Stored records

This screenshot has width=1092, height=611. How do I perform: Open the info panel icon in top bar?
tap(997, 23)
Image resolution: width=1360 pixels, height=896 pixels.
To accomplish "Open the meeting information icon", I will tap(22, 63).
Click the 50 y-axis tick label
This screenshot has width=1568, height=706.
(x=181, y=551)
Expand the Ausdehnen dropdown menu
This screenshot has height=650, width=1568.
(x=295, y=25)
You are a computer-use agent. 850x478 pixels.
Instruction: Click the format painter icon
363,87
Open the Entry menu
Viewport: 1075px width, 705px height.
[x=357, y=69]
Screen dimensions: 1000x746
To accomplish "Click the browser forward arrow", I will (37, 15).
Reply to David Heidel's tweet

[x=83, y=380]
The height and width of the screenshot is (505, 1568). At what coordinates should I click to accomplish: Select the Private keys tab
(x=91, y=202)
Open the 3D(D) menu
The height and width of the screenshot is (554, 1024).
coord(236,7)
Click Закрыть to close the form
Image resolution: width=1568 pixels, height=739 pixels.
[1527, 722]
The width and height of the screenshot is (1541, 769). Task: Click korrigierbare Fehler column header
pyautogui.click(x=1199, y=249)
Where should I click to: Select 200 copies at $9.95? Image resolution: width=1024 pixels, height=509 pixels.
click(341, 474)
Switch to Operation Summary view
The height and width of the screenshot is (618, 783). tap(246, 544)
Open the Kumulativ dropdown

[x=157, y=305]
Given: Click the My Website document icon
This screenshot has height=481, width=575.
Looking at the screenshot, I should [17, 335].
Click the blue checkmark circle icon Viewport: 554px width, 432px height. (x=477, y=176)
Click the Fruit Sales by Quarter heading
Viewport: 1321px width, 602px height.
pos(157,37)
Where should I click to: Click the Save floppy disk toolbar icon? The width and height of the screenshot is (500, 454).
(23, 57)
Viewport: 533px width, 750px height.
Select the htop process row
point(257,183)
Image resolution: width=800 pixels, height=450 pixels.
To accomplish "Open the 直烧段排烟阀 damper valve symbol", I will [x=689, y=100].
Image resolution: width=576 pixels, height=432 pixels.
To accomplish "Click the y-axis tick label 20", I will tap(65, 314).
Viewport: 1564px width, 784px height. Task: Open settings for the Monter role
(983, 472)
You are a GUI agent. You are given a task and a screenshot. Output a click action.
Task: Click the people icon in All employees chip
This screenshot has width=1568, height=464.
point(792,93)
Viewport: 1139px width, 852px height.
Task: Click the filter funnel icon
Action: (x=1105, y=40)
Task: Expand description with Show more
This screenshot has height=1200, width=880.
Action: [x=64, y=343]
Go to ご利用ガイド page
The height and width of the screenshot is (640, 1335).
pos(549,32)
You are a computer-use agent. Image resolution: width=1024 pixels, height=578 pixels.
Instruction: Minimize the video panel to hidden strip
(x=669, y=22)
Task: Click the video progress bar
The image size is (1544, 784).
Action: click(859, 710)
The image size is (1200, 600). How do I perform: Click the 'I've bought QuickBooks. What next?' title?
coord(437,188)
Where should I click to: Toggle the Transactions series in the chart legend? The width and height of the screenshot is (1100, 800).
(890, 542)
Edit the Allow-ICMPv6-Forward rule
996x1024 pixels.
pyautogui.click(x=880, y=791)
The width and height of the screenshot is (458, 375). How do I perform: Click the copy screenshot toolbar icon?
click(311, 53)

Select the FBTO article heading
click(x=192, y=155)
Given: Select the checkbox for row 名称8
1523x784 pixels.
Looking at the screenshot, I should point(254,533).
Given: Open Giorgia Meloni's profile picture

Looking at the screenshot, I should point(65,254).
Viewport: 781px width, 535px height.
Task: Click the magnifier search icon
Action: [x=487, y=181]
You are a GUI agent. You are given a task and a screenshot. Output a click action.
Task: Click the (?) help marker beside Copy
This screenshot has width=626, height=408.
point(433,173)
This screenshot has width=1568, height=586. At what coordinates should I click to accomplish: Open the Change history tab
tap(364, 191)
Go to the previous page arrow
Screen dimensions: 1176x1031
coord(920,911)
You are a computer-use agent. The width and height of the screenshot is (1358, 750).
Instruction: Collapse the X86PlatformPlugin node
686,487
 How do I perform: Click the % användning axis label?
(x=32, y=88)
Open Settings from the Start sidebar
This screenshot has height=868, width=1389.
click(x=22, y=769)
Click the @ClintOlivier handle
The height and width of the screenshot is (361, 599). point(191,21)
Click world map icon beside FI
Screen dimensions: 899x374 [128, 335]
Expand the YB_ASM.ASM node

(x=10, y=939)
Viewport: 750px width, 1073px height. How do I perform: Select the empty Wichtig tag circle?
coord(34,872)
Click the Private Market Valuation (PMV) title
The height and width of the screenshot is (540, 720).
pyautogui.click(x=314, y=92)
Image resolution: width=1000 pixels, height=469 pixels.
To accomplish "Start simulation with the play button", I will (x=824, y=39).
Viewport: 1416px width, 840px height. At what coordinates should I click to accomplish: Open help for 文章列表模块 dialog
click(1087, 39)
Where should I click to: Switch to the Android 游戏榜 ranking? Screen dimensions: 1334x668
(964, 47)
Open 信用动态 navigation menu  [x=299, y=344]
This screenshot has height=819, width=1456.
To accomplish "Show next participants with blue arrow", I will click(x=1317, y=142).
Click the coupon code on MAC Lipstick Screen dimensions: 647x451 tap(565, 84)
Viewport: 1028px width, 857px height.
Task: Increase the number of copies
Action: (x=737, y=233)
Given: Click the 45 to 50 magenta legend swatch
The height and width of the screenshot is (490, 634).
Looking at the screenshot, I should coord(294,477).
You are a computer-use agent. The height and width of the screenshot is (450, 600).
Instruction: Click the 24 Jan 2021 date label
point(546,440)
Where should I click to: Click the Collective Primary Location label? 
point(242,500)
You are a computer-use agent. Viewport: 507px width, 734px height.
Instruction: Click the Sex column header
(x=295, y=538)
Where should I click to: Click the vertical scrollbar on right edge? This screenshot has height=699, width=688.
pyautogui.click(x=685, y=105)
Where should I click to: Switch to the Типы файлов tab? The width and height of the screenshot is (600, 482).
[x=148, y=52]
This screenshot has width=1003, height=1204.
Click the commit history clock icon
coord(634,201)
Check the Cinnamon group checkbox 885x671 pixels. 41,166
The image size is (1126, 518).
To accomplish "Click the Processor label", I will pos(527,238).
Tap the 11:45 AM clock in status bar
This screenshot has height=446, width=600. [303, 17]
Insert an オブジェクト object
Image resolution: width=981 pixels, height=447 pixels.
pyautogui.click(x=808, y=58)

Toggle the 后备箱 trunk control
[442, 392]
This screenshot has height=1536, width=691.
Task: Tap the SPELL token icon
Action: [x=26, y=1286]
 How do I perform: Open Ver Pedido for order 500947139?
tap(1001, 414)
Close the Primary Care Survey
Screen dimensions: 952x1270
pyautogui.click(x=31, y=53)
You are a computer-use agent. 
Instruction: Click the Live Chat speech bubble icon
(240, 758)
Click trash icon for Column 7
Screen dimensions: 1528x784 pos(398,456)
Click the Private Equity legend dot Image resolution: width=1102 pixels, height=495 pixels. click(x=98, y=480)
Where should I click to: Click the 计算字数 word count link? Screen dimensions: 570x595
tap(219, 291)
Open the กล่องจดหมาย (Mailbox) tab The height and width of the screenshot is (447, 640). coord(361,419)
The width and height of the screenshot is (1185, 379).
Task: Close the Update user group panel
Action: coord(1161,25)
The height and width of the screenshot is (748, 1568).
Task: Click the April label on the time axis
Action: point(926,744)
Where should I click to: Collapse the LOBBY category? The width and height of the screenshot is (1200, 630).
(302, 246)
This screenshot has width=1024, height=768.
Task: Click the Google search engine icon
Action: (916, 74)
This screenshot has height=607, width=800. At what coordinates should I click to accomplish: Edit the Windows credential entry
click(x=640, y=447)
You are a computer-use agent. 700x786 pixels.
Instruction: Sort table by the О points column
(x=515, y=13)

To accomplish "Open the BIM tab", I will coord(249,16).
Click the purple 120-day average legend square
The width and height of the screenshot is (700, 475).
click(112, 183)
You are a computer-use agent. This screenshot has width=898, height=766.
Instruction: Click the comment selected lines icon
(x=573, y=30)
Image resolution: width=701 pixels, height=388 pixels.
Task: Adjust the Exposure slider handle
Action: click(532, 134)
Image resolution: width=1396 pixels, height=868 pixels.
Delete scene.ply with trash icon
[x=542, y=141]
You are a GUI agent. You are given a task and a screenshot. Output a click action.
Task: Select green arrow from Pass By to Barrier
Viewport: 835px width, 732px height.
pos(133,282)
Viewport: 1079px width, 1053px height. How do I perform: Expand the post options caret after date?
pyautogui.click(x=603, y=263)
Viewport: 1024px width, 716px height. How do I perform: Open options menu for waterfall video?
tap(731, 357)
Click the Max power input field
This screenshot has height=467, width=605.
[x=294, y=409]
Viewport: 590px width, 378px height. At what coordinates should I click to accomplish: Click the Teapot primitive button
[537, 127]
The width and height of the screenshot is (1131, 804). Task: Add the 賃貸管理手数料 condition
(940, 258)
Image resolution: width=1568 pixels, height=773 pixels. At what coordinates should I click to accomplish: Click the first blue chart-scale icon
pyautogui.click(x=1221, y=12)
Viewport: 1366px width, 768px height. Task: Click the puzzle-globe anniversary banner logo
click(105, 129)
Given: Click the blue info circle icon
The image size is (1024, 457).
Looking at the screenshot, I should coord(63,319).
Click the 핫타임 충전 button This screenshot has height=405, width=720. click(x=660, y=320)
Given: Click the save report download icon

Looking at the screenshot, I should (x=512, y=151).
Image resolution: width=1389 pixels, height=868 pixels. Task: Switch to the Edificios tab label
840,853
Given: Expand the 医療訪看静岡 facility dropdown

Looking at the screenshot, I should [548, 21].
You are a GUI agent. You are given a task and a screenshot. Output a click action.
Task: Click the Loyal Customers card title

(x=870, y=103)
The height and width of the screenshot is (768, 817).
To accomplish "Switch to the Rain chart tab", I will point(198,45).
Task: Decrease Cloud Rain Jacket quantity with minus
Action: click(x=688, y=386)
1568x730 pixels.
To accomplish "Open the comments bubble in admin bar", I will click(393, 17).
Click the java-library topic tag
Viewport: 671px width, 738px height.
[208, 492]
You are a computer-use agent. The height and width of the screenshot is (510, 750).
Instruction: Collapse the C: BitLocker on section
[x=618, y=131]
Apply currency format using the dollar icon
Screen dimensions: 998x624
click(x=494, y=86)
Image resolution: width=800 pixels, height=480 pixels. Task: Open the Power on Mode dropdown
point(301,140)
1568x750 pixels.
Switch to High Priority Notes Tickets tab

## Task instructions
Using the data above, print exactly the lines from the line that contains "Viewport: 533px width, 750px height." through the line that contains "Task: Click the people", with both included.

## Written response
Viewport: 533px width, 750px height.
Select the htop process row
point(257,183)
Image resolution: width=800 pixels, height=450 pixels.
To accomplish "Open the 直烧段排烟阀 damper valve symbol", I will [x=689, y=100].
Image resolution: width=576 pixels, height=432 pixels.
To accomplish "Click the y-axis tick label 20", I will tap(65, 314).
Viewport: 1564px width, 784px height. Task: Open settings for the Monter role
(983, 472)
You are a GUI agent. You are given a task and a screenshot. Output a click action.
Task: Click the people icon in All employees chip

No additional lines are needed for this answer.